A przed nami pierwsze dylematy – mamy dwie opcje: albo baaardzo wysoka góra, albo baaardzo terenowy odcinek wzdłuż”dzikiej rzeki” Wisłok. No cóż.. i to kusi, i to nęci. Ostatecznie powstają dwie grupy: Elektrycy i Żądni Przygód. Dla Ani, Henia i Zenka wyposażonych w elektryczne rumaki, żadna góra nie jest przeszkodą … chyba, że nie ma na niej asfaltu – wtedy sytuacja nieco się komplikuje – to jednak jeszcze nie jest ten moment, więc pod wodzą Adama raźnie pomykają. Reszta rusza na spotkanie przygody.

Żeby było sprawiedliwie w końcu i tak wszyscy zaznają przyjemności przekraczania rzeki w bród.

Technika wszak była różna.

Za to po wszystkim zasłużony odpoczynek i chwila zadumy.

CO SIĘ STAŁO Z ŁEMKAMI?

Nadszedł czas pożegnać przemiłych gospodarzy z Gutkowej Koliby w Lipowcu i wyruszyć dalej na zachód w poszukiwaniu śladów łemkowskiej przeszłości.
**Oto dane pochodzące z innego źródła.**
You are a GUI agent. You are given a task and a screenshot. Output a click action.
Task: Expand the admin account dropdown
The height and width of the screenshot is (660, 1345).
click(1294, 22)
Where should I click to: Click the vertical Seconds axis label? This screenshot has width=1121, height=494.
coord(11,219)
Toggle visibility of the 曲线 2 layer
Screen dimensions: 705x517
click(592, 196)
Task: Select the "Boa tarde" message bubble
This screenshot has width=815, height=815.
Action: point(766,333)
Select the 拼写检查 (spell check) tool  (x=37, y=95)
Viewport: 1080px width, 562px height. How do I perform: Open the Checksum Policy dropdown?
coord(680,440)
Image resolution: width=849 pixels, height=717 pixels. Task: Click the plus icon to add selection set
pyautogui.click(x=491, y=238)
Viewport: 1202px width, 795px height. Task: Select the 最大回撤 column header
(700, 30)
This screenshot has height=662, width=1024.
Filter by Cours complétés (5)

Naszym pierwszym celem jest Muzeum Kultury Łemkowskiej w Zyndranowej. Można tam dotrzeć na różne sposoby – wygodnym asfaltem – i tam jadą nasi Elektrycy  lub wariantem terenowym – też fajnie, w zależności od potrzeb i upodobań.

Przepiękną doliną dojeżdżamy do muzeum.  Przewodniczka opowiada o historii wysiedleń po II wojnie światowej, najpierw dobrowolnych na Ukrainę, potem już tych przymusowych w ramach akcji Wisła. Pretekstem była rzekoma współpraca mieszkańców z bandami UPA, co w rzeczywistości było zjawiskiem  marginalnym  i nie mającym znaczenia. Tak więc irracjonalna polityka, eliminująca mniejszości narodowe spowodowała, że tętniące życiem doliny nagle opustoszały i poddały się ekspansji natury. Niewielu Łemków wróciło, gdy czasy się zmieniły. Nic tu na nich nie czekało – musieli zaczynać wszystko od nowa.

GDZIEŚ NA KOŃCU ŚWIATA…

Przemierzamy coraz bardziej dzikie i odludne tereny, widoki piękne, podjazdy za to wymagające – dajemy radę!

Dojeżdżamy do Radocyny – kolejnej wsi, której już nie ma. Są za to symboliczne drzwi, za którymi spotkamy kamienne krzyże i przydrożne kapliczki – skłaniające do zadumy pamiątki przeszłości.

Na tym końcu świata, kilka kilometrów od granicy ze Słowacją, czeka na nas wspaniała gościna w Siedlisku Radocyna. Spędzamy tu kolejny dzień – niektórzy podziwiają  widoki z leżaka na tarasie. Inni jadą na szlak, tym razem zahaczając o Słowację.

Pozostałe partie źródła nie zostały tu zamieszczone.